E fu una delle rappresaglie più buoniste, a Ranieri
disse che dopo anni in Premier league sapeva dire solo good afternoon, e neppure sapeva pronunciarlo, l'allenatore Beretta diventò Barnetta, detto con una deferenza totale, non risparmiò neppure la presidentessa Rosella Sensi, durante una partita chiese a un arbitro se per caso avesse paura di arbitrare. Con i suoi giocatori è stato anche peggio. A Julio Cruz, uno dei veterani della squadra, gli ha fatto uno shampoo pubblico solo perché l'argentino aveva battuto un fallo laterale. Fuori per settimane. Con Balotelli è stata una leggenda che ancora oggi la gente si racconta nei bar. Adriano era stato consigliato ad andarsene dall'Italia, via, sparire. Santon ha sbagliato un passaggio costato un gol ed è uscito dalla prima squadra dopo che per mesi Josè lo aveva citato ad esempio, il futuro dell'Inter. E quando il giovane difensore nerazzurro disse, scherzando, di sentirsi il miglior terzino destro del mondo che giocava a sinistra, Josè non ha avuto pietà e non gli ha più fatto vedere San Siro, anche se sapeva benissimo che Santon aveva fatto una innocente battuta una sera che si trovava fra amici, peraltro chiedendo in ginocchio di non riferirla neppure per scherzo perchè altrimenti Josè lo avrebbe impiccato.

● **Righe elencate**:
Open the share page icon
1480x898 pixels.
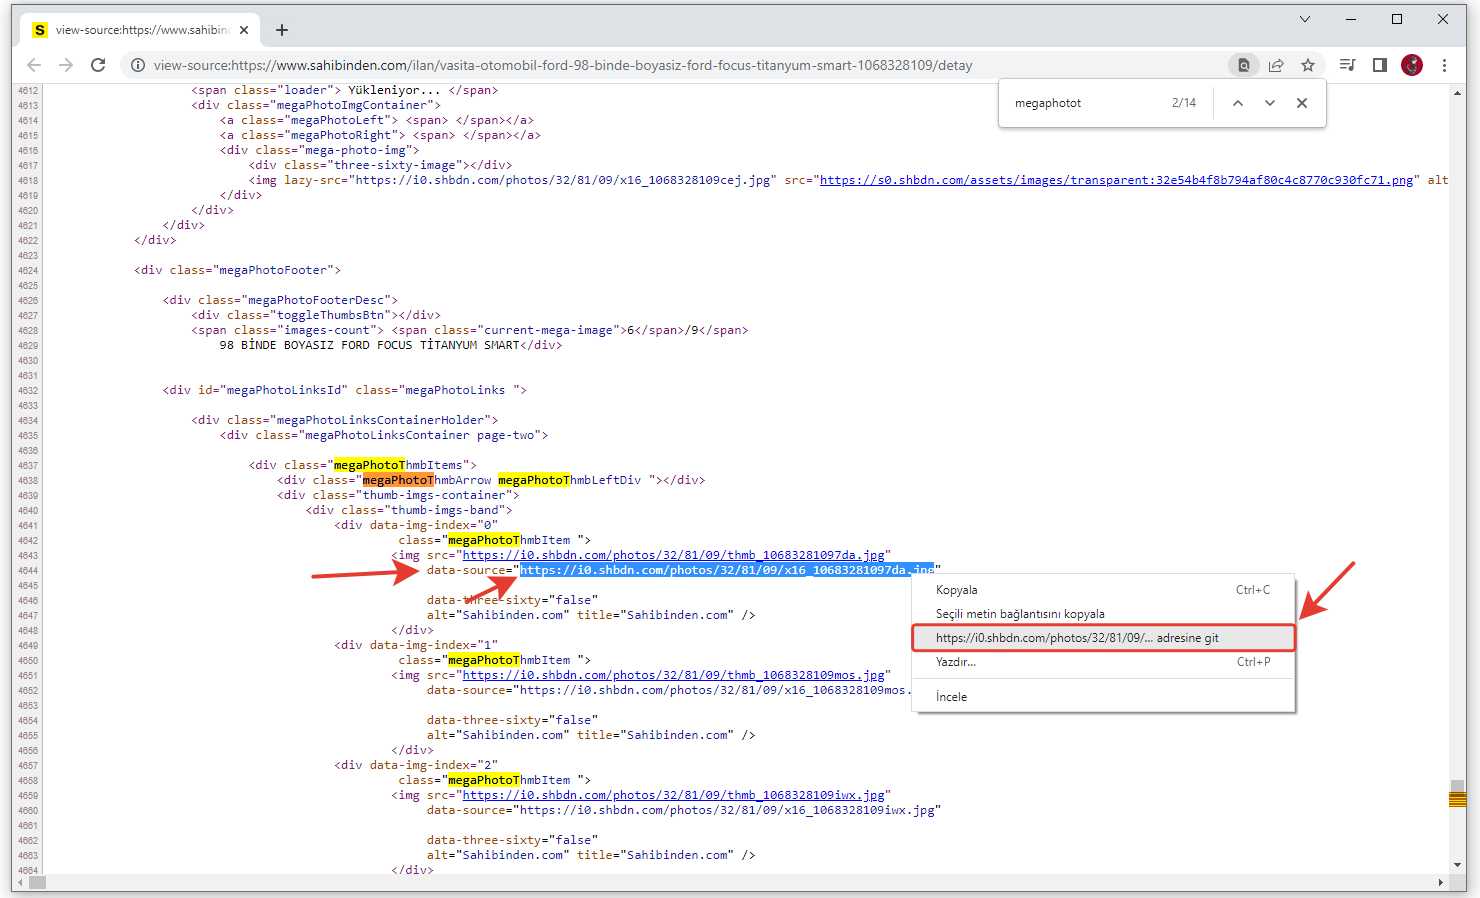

==

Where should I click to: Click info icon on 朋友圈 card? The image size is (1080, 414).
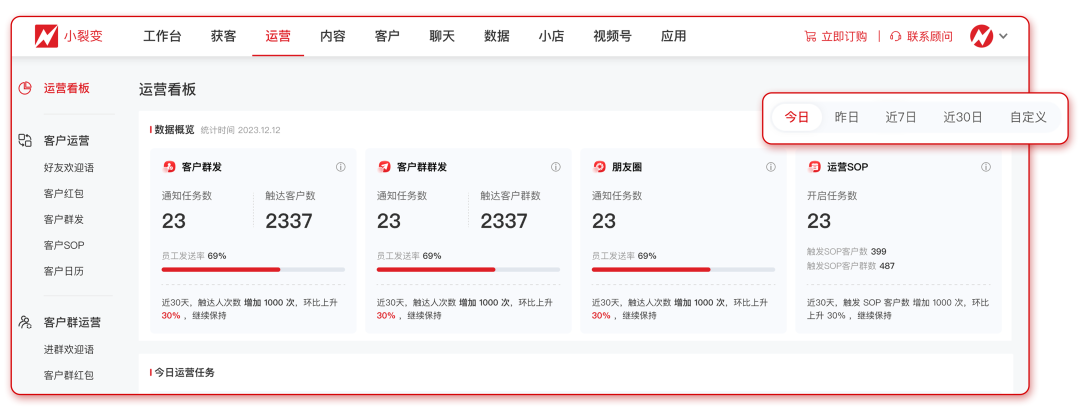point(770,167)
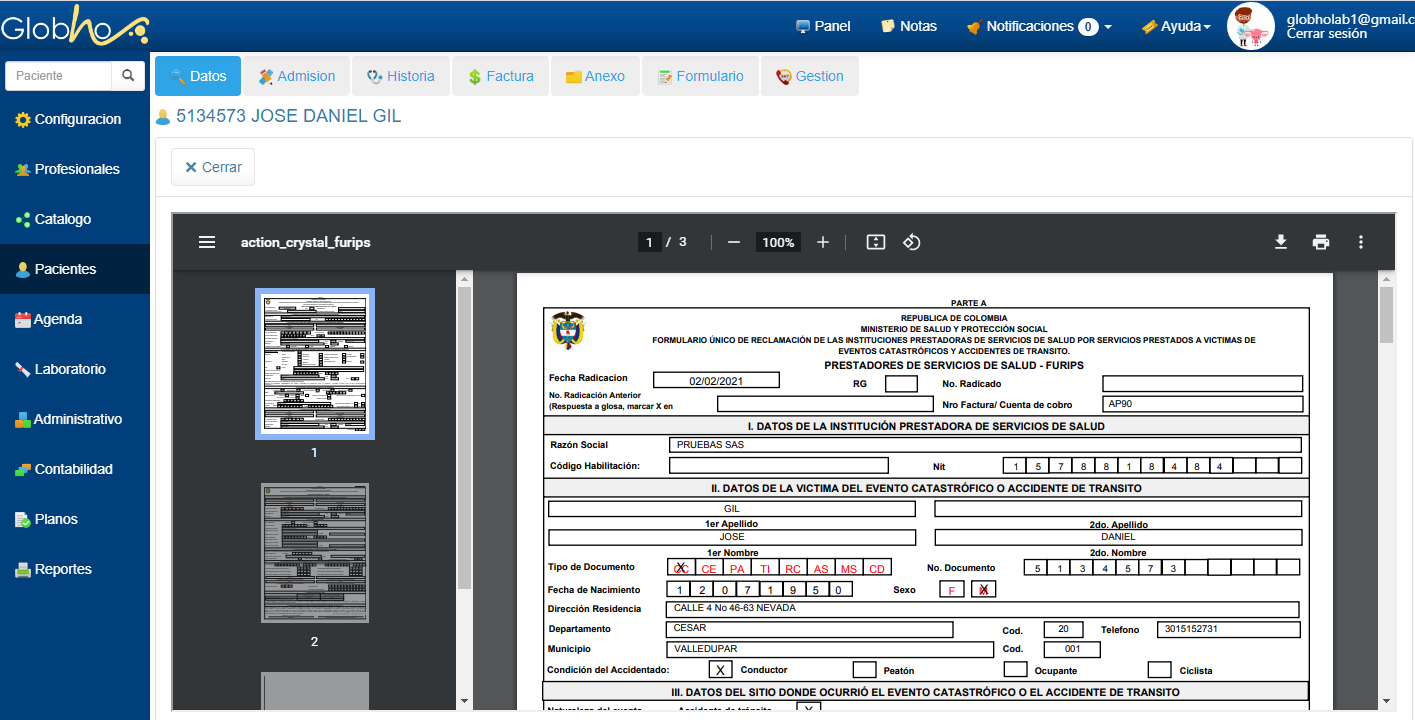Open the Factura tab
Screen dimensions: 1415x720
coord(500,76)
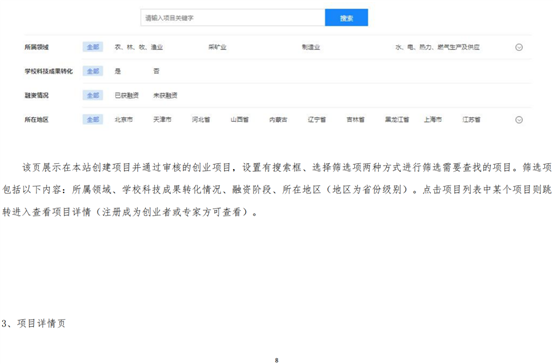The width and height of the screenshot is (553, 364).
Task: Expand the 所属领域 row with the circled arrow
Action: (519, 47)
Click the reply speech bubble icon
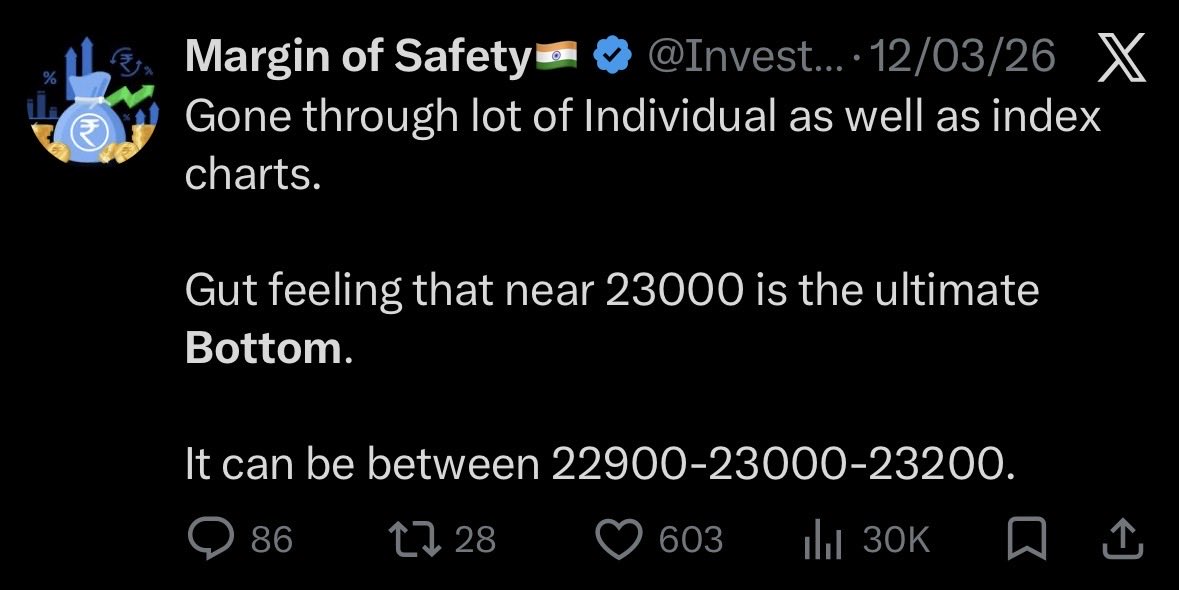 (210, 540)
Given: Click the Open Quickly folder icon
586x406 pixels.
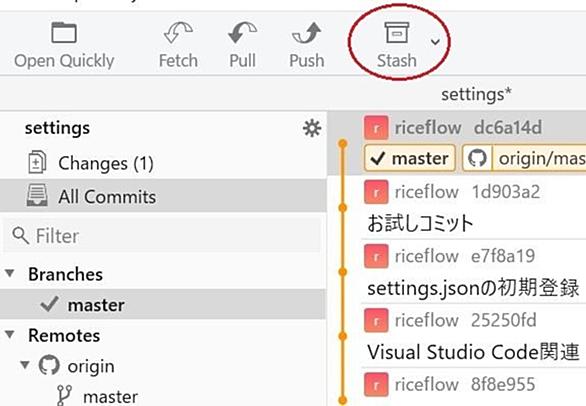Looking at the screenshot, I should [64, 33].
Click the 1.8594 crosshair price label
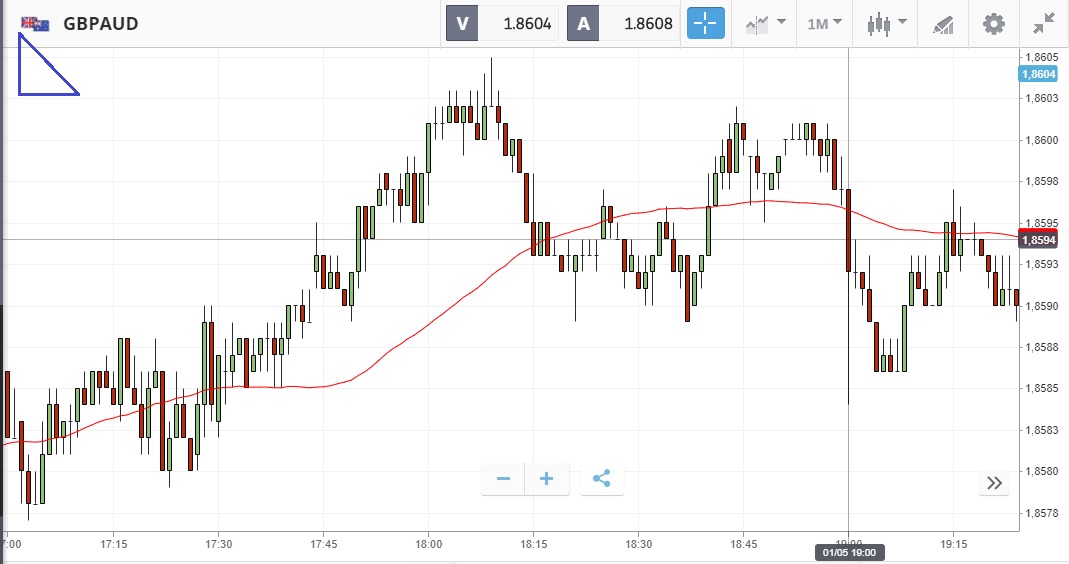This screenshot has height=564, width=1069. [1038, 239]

---

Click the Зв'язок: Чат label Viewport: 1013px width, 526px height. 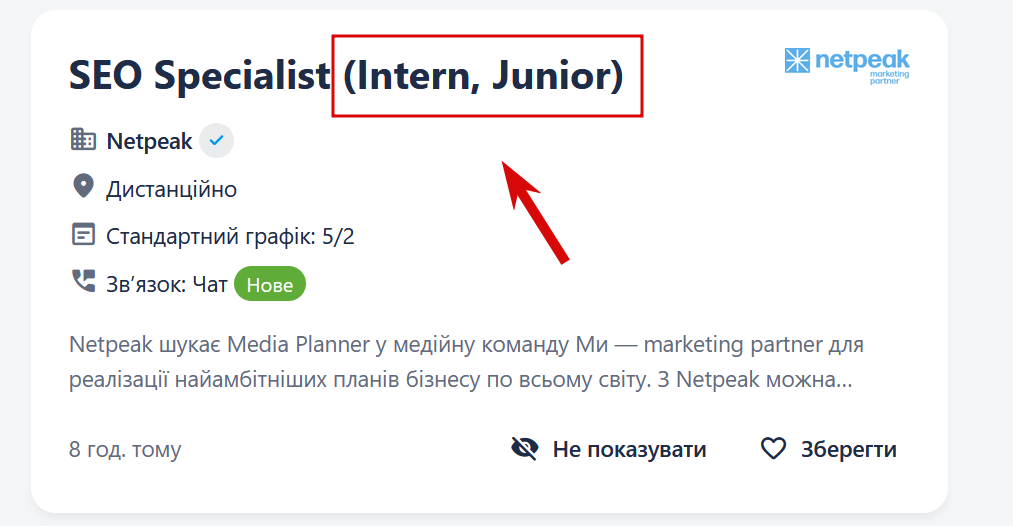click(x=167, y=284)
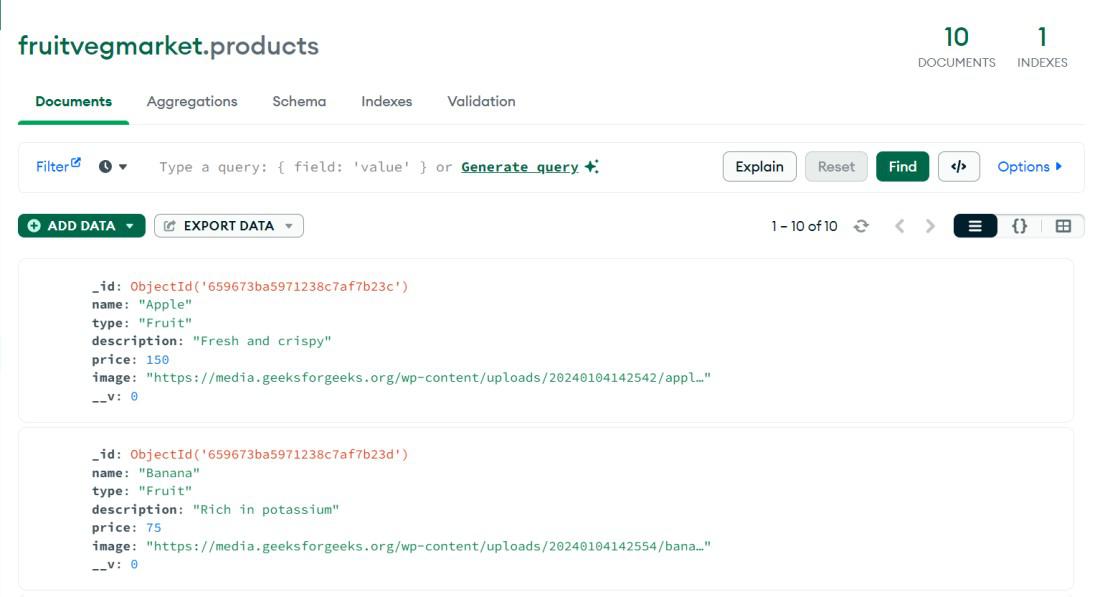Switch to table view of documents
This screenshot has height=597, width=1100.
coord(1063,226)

● **Obiettivo dell'esercizio**: Prosegui il brano su Josè e sui suoi attacchi a giocatori e avversari, ripartendo subito dopo l'ultima frase.

● **Risultato**:
Ma per essere uno così bisogna sempre giocarsi tutto, senza tregua, senza respiro, Josè non ha buttato un solo movimento del suo corpo o della sua mente, ogni suo gesto aveva un significato. La gente ha impiegato due anni a capire che quando un giocatore dell'Inter era a terra, in realtà era un ordine di Josè che glielo comandava per sfruttare l'interruzione della partita per chiamare alla sua panchina Cambiasso o Thiago Motta o Snejder per dargli dei compiti. Il capolavoro al Camp Nou di Barcellona quando dopo l'espulsione di Thiago Motta ha deciso di scendere in campo per pareggiare il numero dei giocatori sul prato. E Josè lo fece realmente, si mise a dare pacche sulle spalle a Guardiola, a parlare con il quarto uomo, in una occasione ostacolò anche un barcellonista che stava per riprendere il gioco.
Con il sorriso, naturalmente, quel sorriso che fa venire voglia di mettergli le mani addosso. Ai nemici, naturalmente.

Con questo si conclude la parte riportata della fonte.